With the exception of three brave Republicans in the Senate, it should be crystal clear to the American people that Republicans in Congress chose to protect special interests.

Finally, I want to address a bit of news on health care. On Thursday evening, the Trump administration made a startling announcement: it would no longer defend the constitutionality of protections for Americans with pre-existing conditions.

The decision is a shameful capstone in the Trump administration’s year’s long campaign of sabotaging our nation’s health care system. It is the most dangerous, most potent example of sabotage to date, even as premium increases hit double digits in state after state because of Republican actions.

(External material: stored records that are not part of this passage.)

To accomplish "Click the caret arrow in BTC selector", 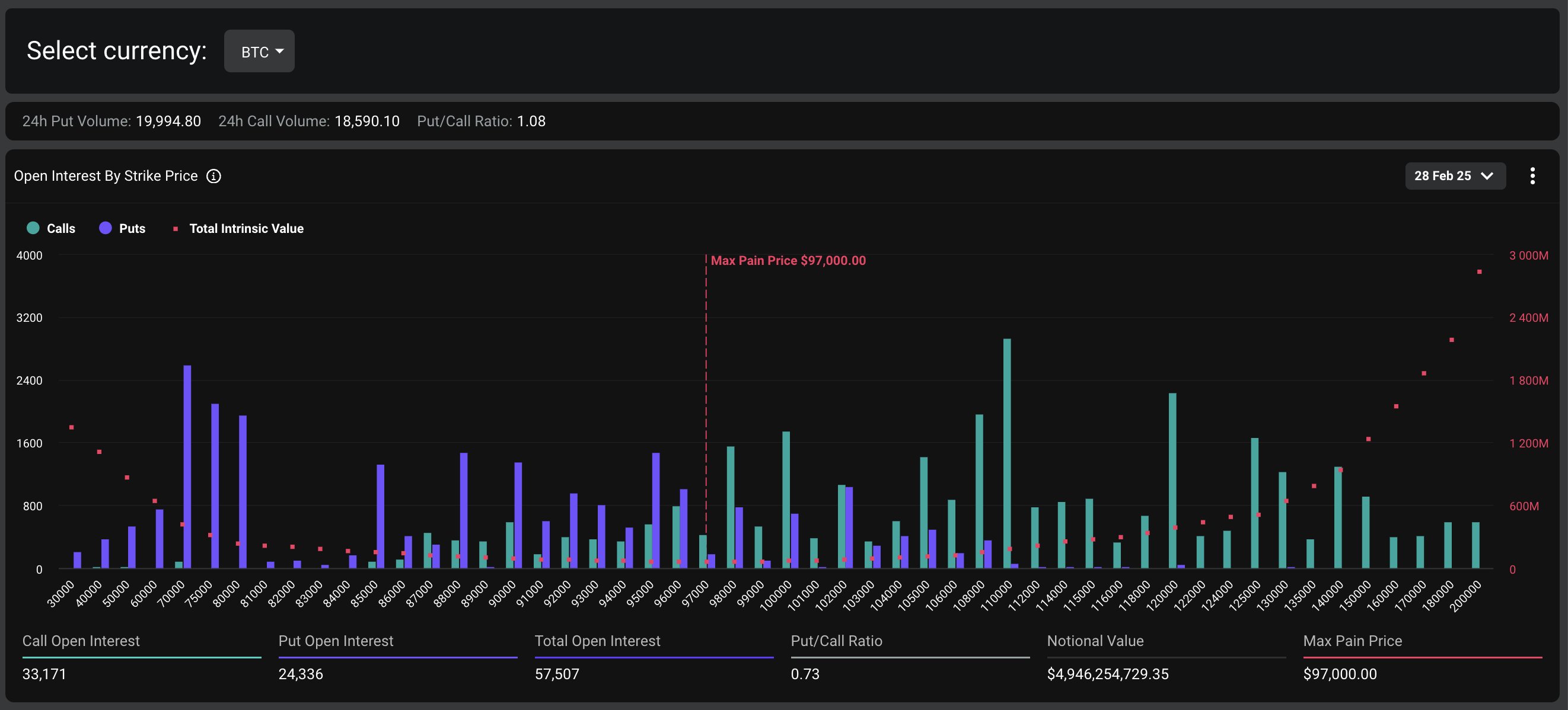I will [x=279, y=52].
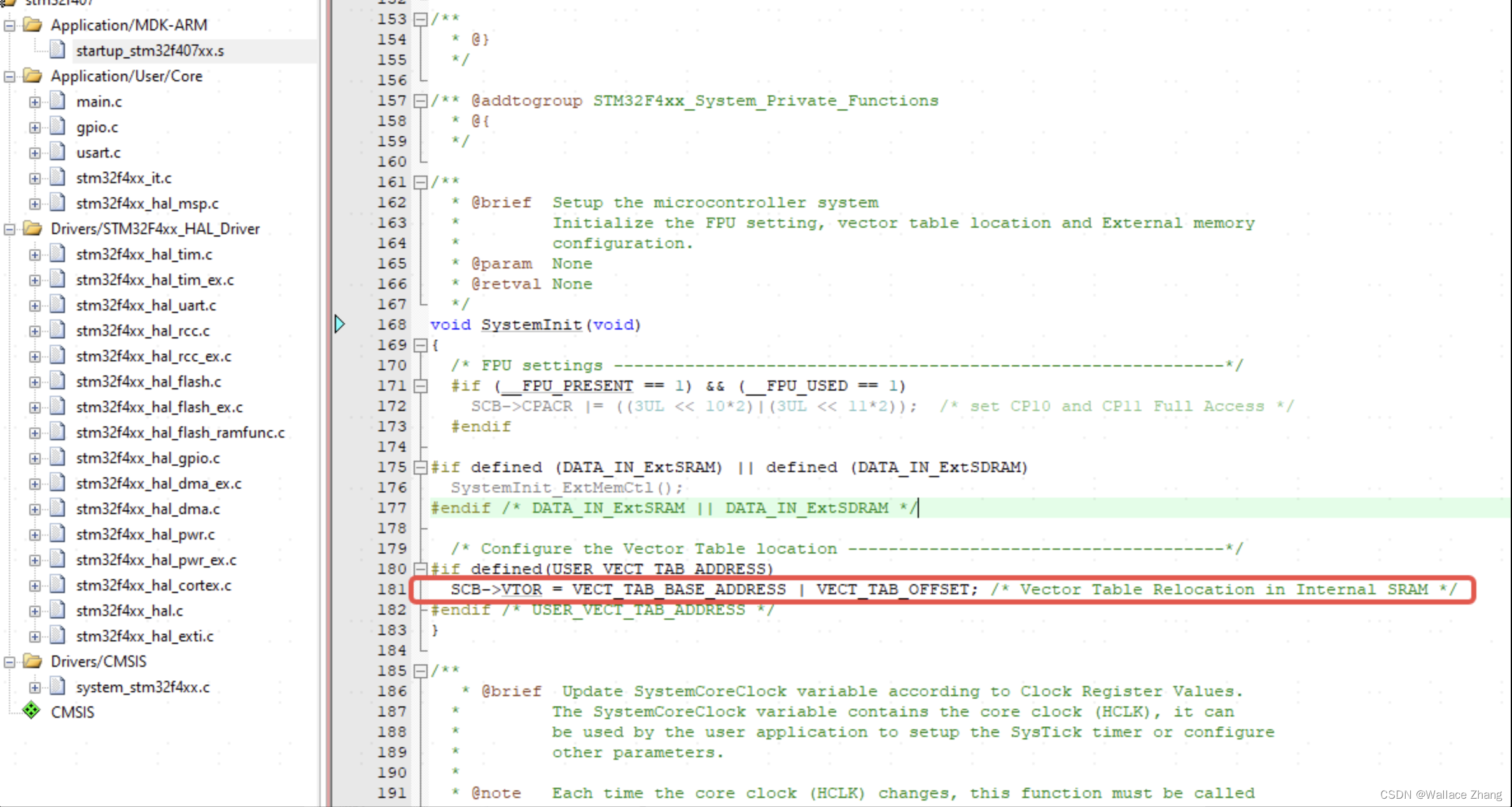Collapse the comment block fold at line 161

(x=420, y=182)
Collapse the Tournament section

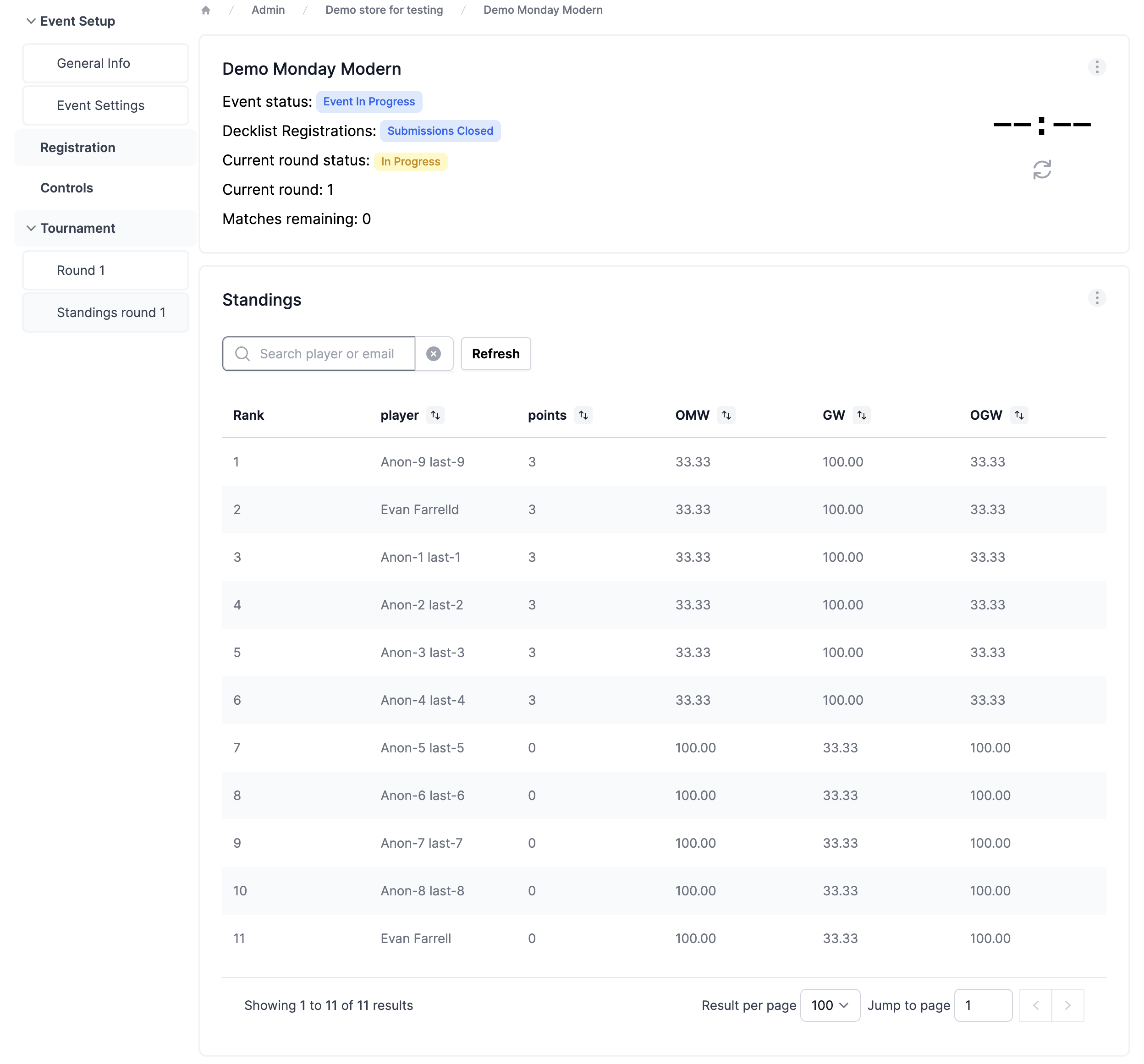pyautogui.click(x=31, y=229)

If the Trump administration gets its way, our entire health care system will be thrown into chaos. Can you imagine a mom goes to a health insurance company, “My daughter has cancer.” We’re not going to fund you. She goes to another one, we’re not going to fund you. The mother suffers, the family suffers, their child is agonized, dying of cancer, and they can’t get insurance now because the Trump administration is no longer saying we’re going to protect people who apply with pre-existing conditions. What is going on here? What is going on? And our Republican friends do nothing.

The one thing I can tell you is that health care is going to be the biggest issue in 2018. It’s far more important to the vast majority of Americans than any other issue. It’s far more important than the tax cut they get because for most Americans, whatever they got back in tax cuts – or many, many Americans, my guess is most – the amount they got back in their tax cut is a lot less than their premiums are increasing. And it’s a killer for small businesses and others that want to insure their workers.

President Trump when he ran – explicitly and repeatedly – said he was going to protect folks with pre-existing conditions. He’s once again undone what he promised. He has dropped the ball on health care, letting middle-class Americans, average Americans, working families pay an awful, awful price.